政治・経済

防草シート 中山で実証実験 松本市 草刈り省力化へ

 松本市は9日、中山間地域の農地で課題となっている草刈りの省力化に向け、あぜの斜面に防草シートを張って効果を確かめる実証実験を中山地区で始めた。里山の景観に配慮して茶色を採用したほか、シートに穴を開けて芝を植える既製品の手法は取らず、もともとある雑草を一定程度生やして斜面の保持に生かす。実験がうまくいけば年3~4回行われる草刈りが1回で済む可能性がある。

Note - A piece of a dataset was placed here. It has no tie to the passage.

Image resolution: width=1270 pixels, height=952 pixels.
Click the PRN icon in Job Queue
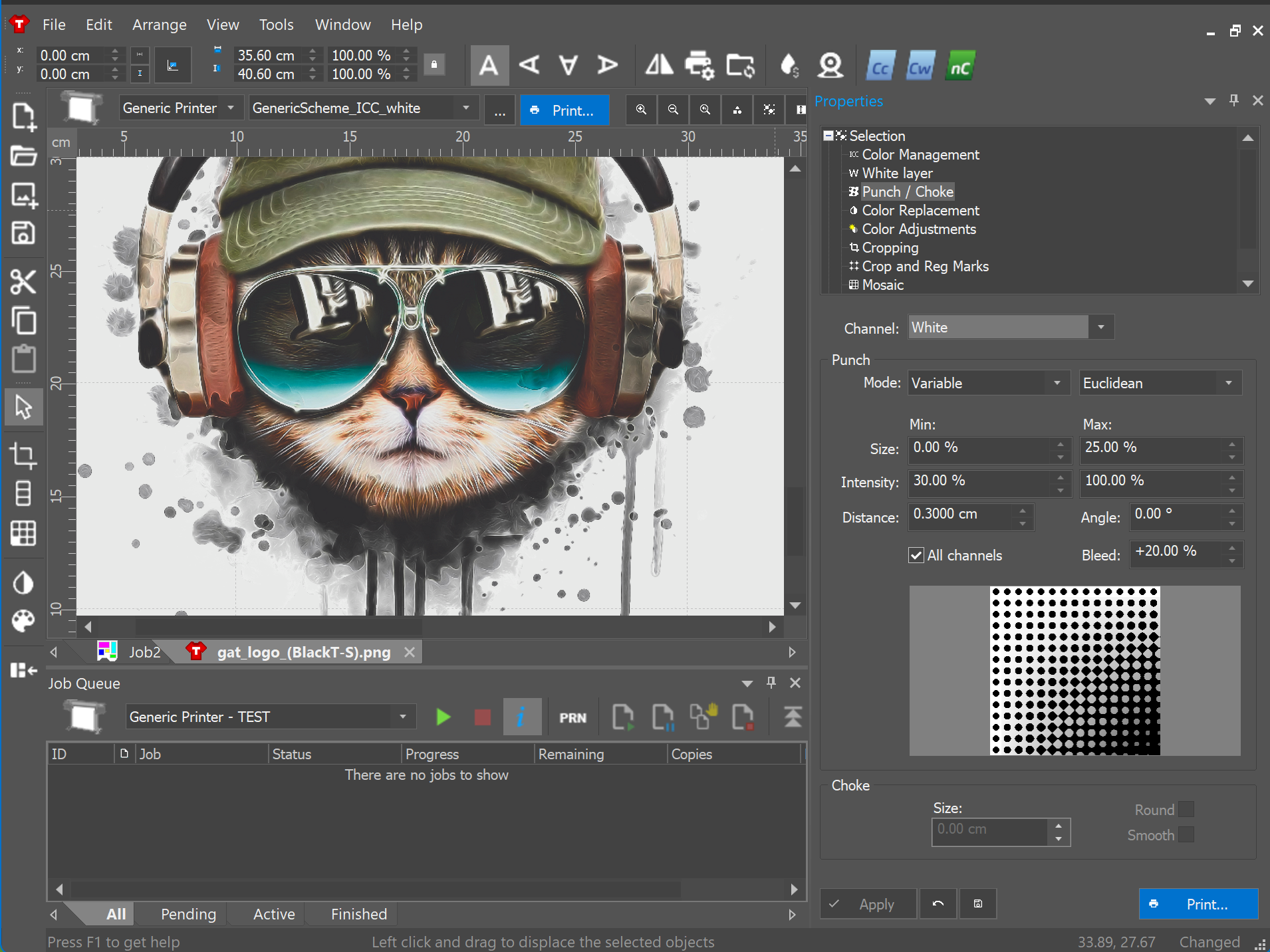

 市の中山間地域農業活性化プロジェクトの一環で、県松本農業改良普及センターや、繊維資材メーカーの小泉製麻(神戸市)と連携して3年間行う。
 市によると、中山間地域では農地の整備で1カ所当たりの面積が広がった一方、隣接する農地などとの高低差が大きくなってあぜの斜面がきつくなっているケースがある。農家の高齢化や担い手不足が進む中、労力や安全性の観点から草刈りが課題になっている。
 実証実験では、小泉製麻から提供された幅1メートルの防草シートを50メートルにわたってあぜの斜面に張った。防草シートは黒色や緑色が多いが、冬場も目立ちにくい茶色にした。市農政課は「中山間地域の景観は宝。そこに違和感が出てしまう状態はどうなのだろうかと考えた」と説明する。
 さらに、生態系に配慮して西洋芝を植えないことで、芝の苗を購入する費用がかからない利点もある。シートの素材は化学繊維でできていて太陽光を通すため、斜面が崩れないために必要な草がシートの下から一定程度生えてくるという。
 課題となっている草刈りの省力化に向けては、自律移動ロボット技術を活用した「半自律式草刈り機」の実証試験も中山地区で今年始まっている。農政課は「草刈りの労力が軽減されることで、担い手確保や新規就農者が増えることにつながれば」と期待する。